Imperial College London said that a new joint mathematics laboratory with the French National Center for Scientific Research (CNRS), based at its South Kensington campus, will “have equal status to a CNRS laboratory in France”, meaning that its scholars will have the same access to funding and resources as their colleagues on the Continent.
It will be the first joint research unit between a UK university and CNRS, which is the largest fundamental science agency in Europe.
The venture, which launched on 15 January and builds on existing joint mathematics fellowships between the two institutions, is designed to advance collaboration between leading mathematics researchers and students from both institutions. It will be jointly funded by the two partners.
It will focus on building research in areas including number theory, mathematical analysis, biomathematics and financial mathematics.
A spokesman at Imperial College London said the two institutions have “had a very strong relationship…for several years” and first spoke about setting up the joint research unit long before the European Union referendum.

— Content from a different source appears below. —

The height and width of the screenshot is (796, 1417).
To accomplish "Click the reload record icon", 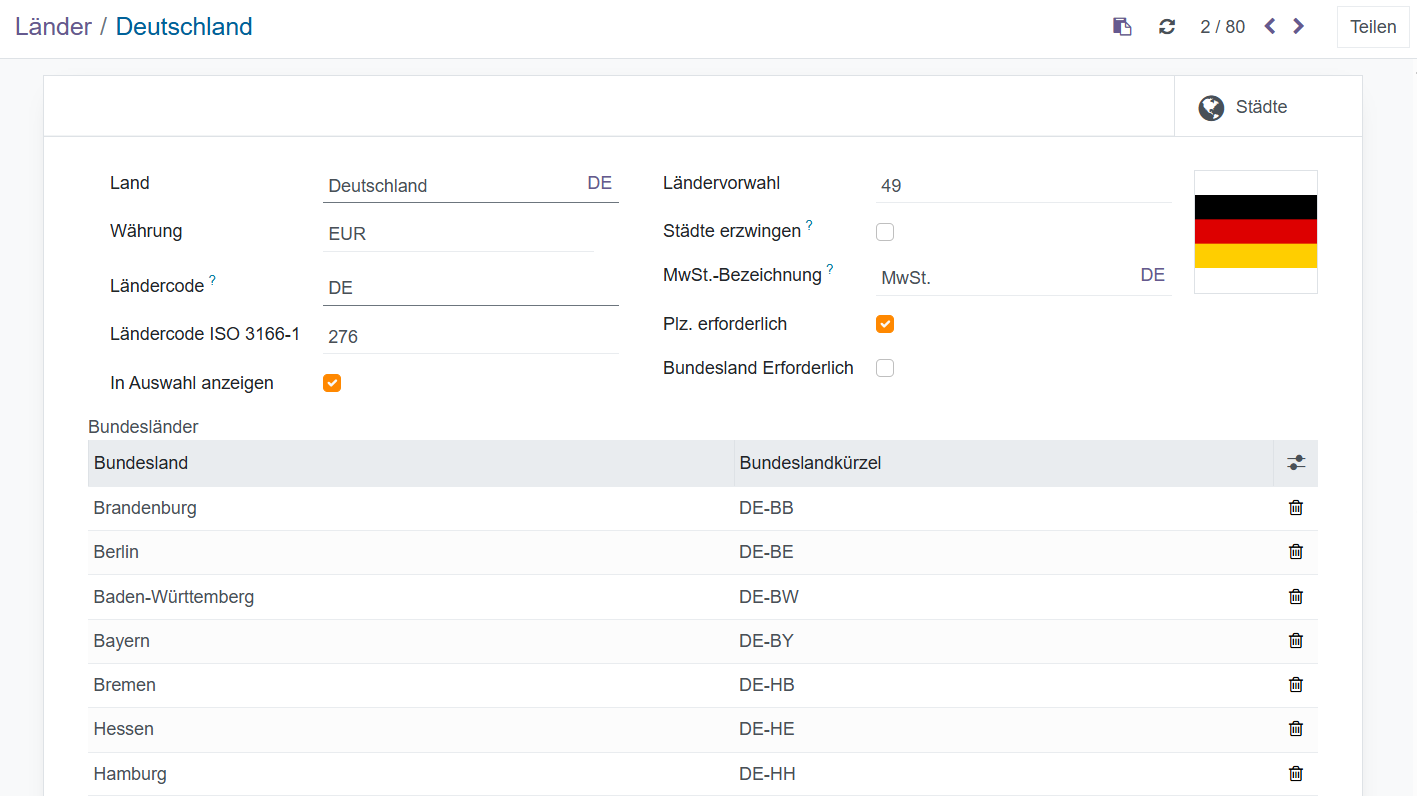I will click(1167, 27).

But the project, named the Unité Mixte Internationale Abraham de Moivre, after the French mathematician, has greater significance in the wake of the vote given that UK academics may not have access to EU research funding post-Brexit.
Earlier this month, THE reported that UK research-intensive universities were hurrying to create partnerships with German institutions for this reason.
The University of Oxford said that a new alliance with four Berlin universities could help its academics win joint grants from British and German funders.
Alice Gast, president of Imperial College London, said the joint laboratory “reinforces Imperial’s exceptionally strong academic ties with France, as well as our determination to deepen collaborations with European partners”.
A university spokesman added: “All members of the UMI, whatever their nationality, will have equal access to funding, resources and, most importantly, opportunities for collaboration. This could include Imperial or other researchers seconded as members of UMI Abraham de Moivre.”
In the past five years, Imperial and CNRS researchers have co-published more than 2,700 publications. They have also collaborated on 59 Framework 7 projects and 23 Horizon 2020 projects to date, with a total value close to €1 billion (£889 million), according to the university.